=== ABOUT THIS TASK ===
Take nothing but the lines from the one with "Given: Click the" through the one with "You are a computer-use agent. Screen" in the entries below, both ends kept, and return them exactly with pictures left out.

Segment Start: MATERIAL FOR THIS TASK

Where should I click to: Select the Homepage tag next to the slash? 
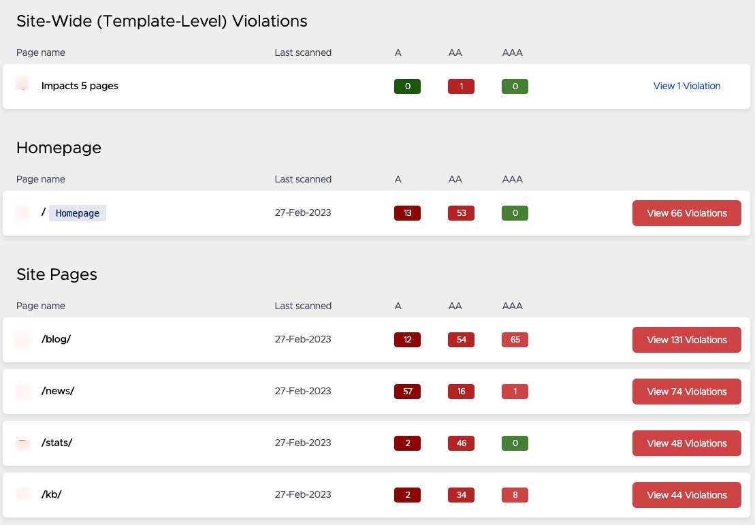[77, 212]
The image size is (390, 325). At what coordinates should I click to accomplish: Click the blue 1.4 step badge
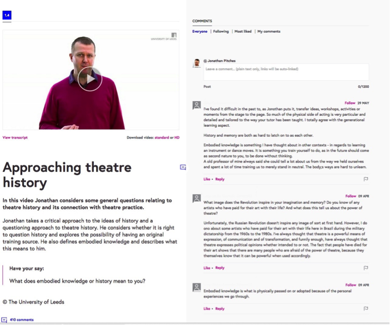(x=7, y=15)
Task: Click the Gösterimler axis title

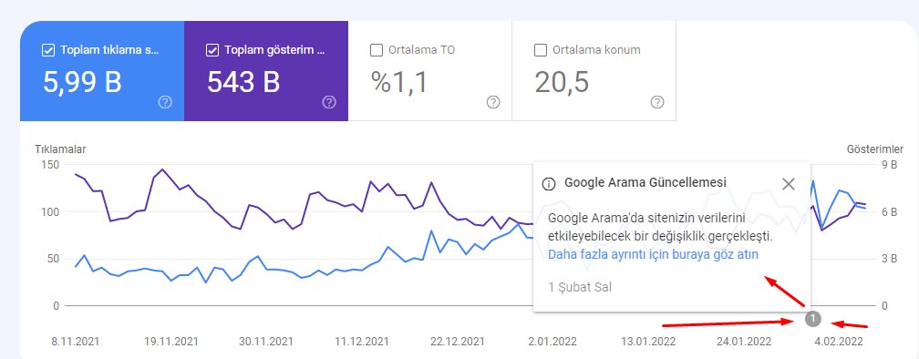Action: (875, 149)
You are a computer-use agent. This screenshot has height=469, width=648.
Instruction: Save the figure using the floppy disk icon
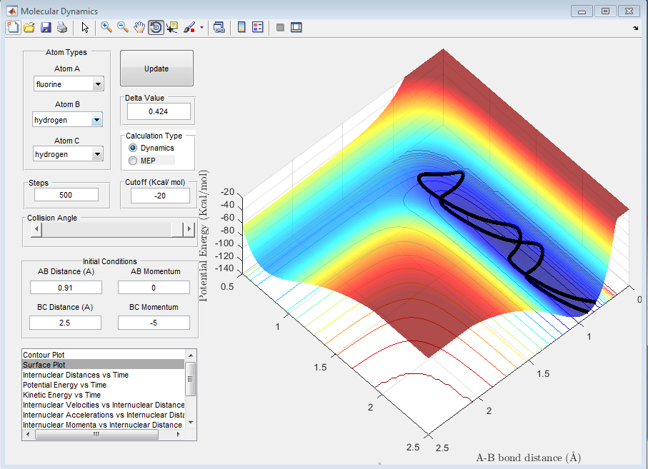pyautogui.click(x=46, y=27)
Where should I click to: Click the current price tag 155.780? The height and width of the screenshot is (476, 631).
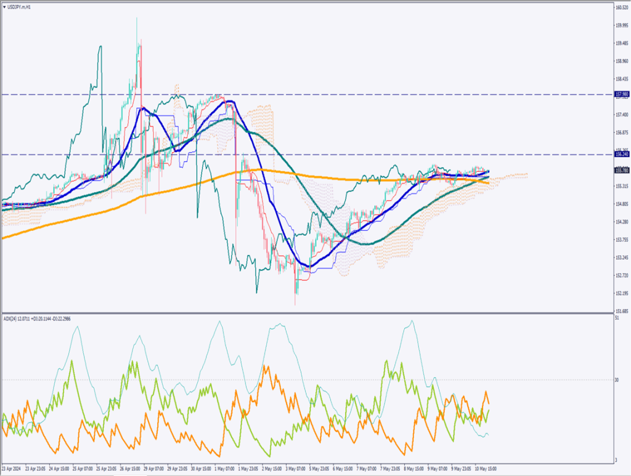[x=621, y=171]
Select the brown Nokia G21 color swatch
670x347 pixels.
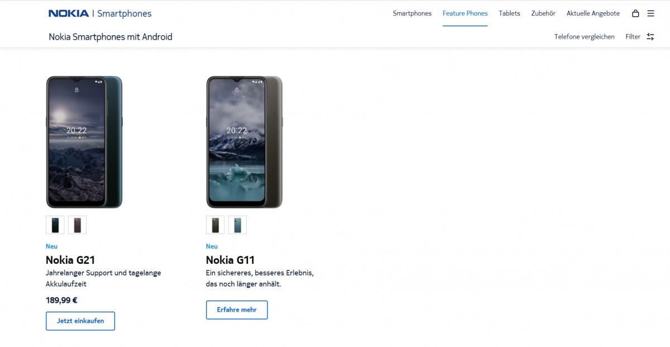pos(77,225)
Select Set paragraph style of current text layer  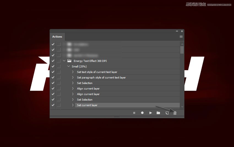click(101, 77)
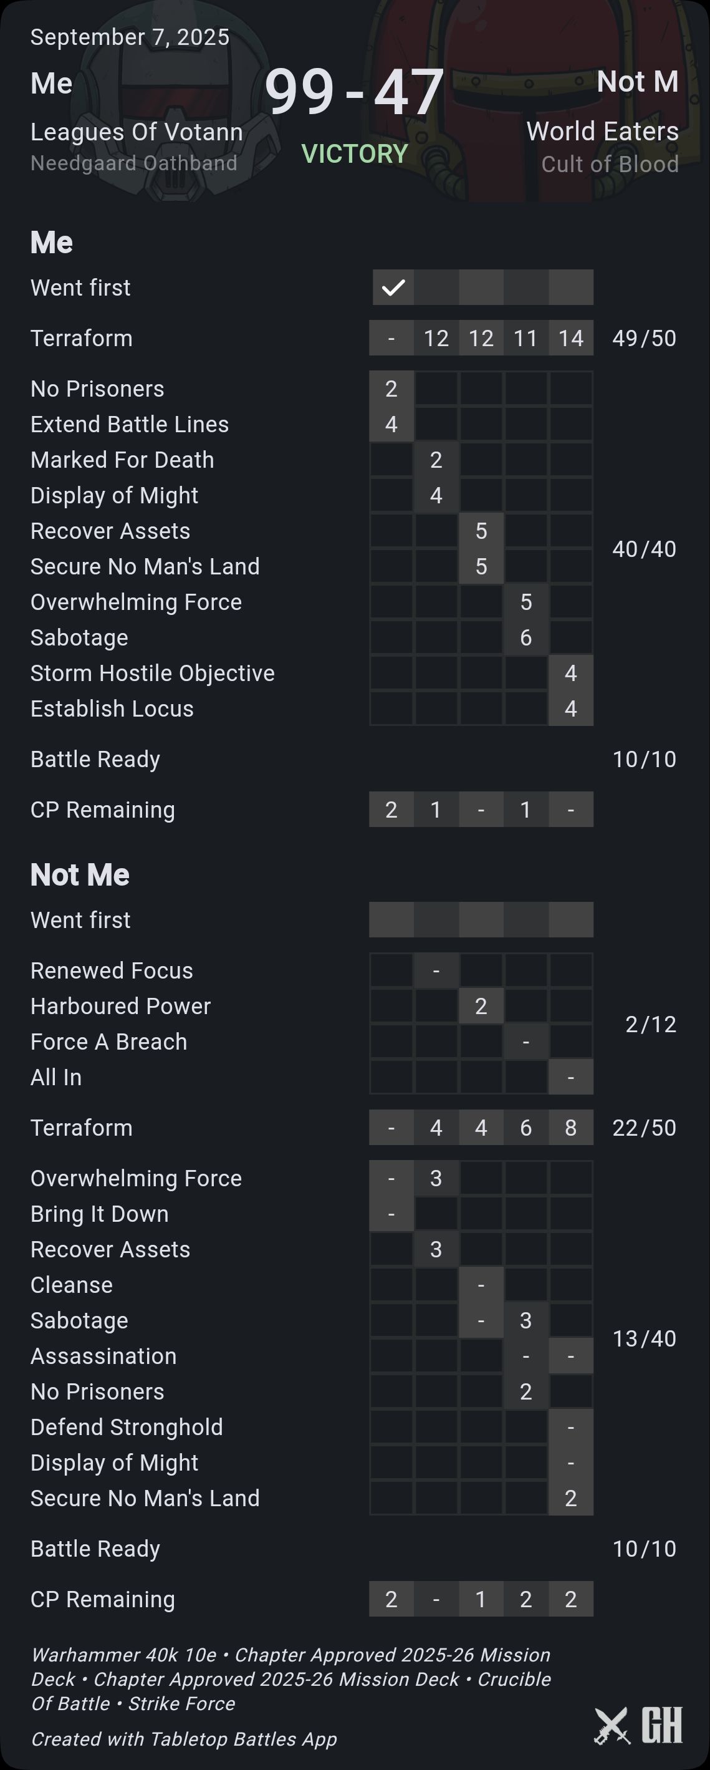The image size is (710, 1770).
Task: Click the GH logo icon
Action: (x=662, y=1725)
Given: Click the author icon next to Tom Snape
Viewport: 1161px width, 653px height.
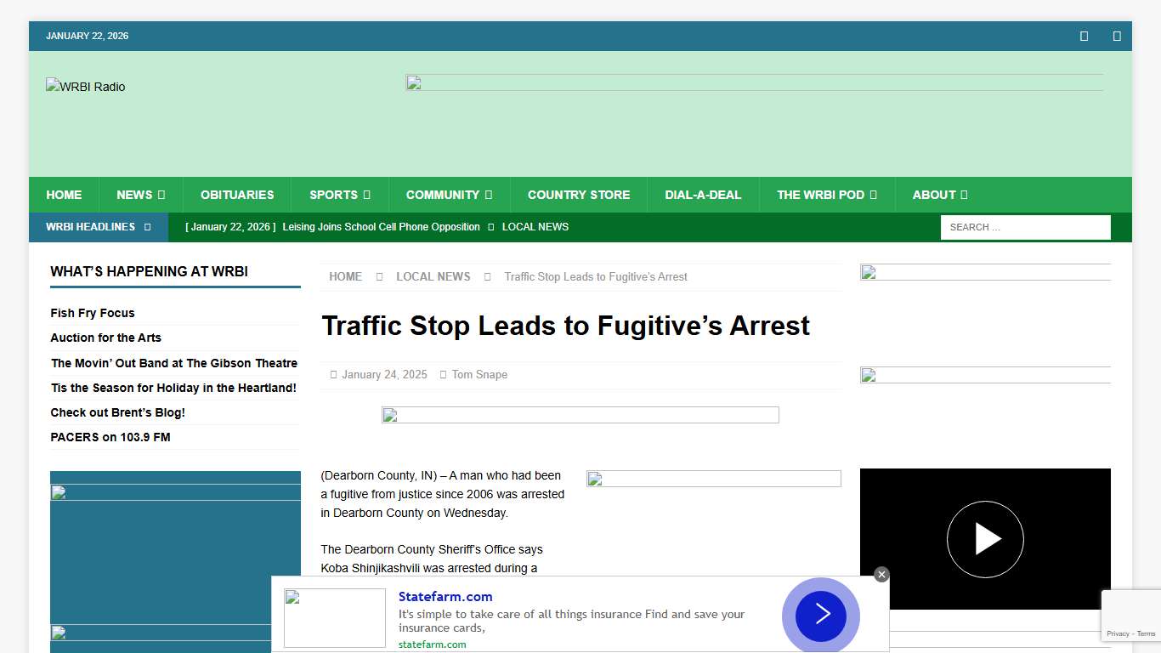Looking at the screenshot, I should [445, 374].
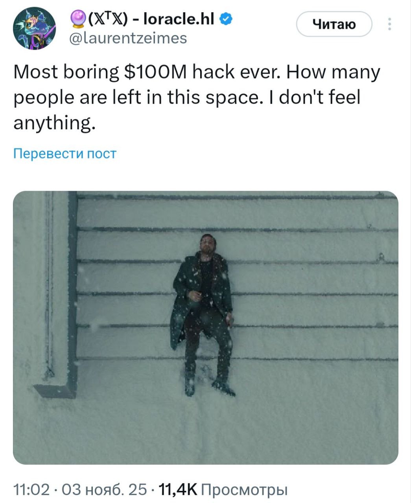The image size is (411, 503).
Task: Click the "loracle.hl" display name
Action: 179,18
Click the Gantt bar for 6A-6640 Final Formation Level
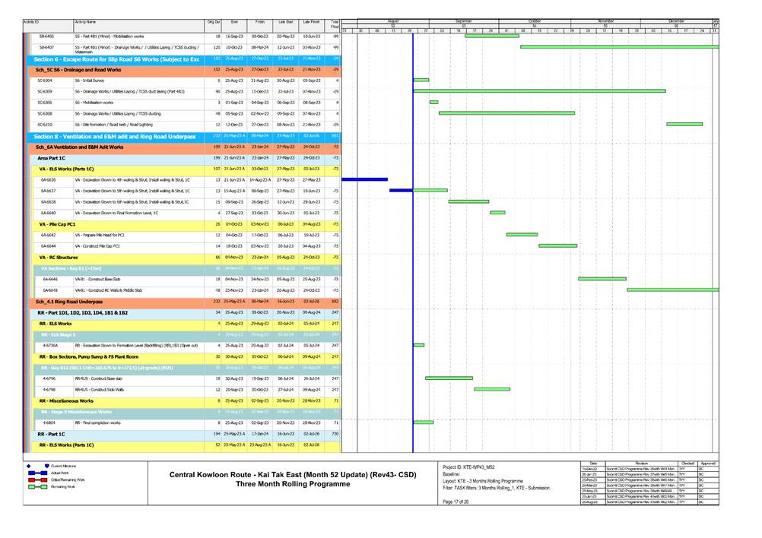 pyautogui.click(x=497, y=213)
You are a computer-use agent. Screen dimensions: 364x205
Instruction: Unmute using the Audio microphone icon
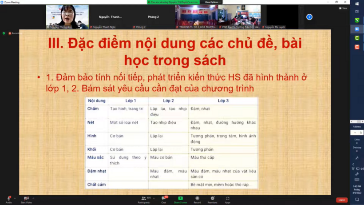tap(8, 198)
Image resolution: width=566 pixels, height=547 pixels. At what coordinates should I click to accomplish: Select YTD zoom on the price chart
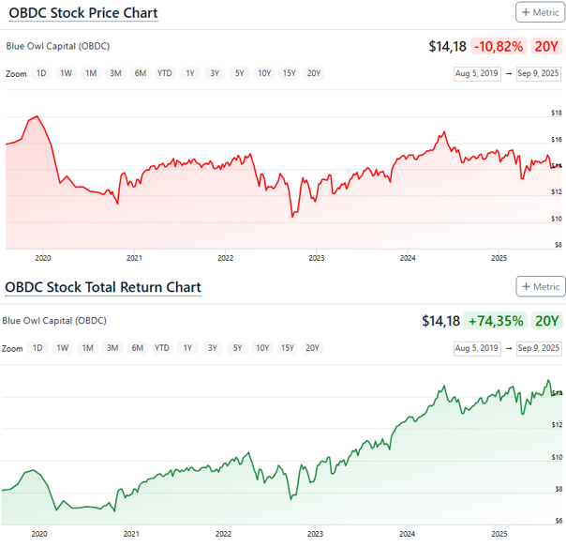point(165,73)
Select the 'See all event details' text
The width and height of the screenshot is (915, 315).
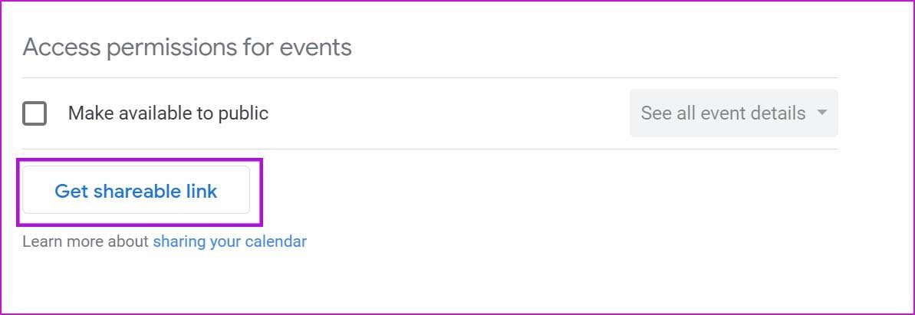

Segment End: MATERIAL FOR THIS TASK

=== EXERCISE RESULT ===
Given: Click the author icon next to Tom Snape
Viewport: 1161px width, 653px height.
Looking at the screenshot, I should [445, 374].
The image size is (411, 503).
Task: Click the "loracle.hl" display name
Action: 179,18
Click the Gantt bar for 6A-6640 Final Formation Level
 pyautogui.click(x=497, y=213)
You are a computer-use agent. Screen dimensions: 364x205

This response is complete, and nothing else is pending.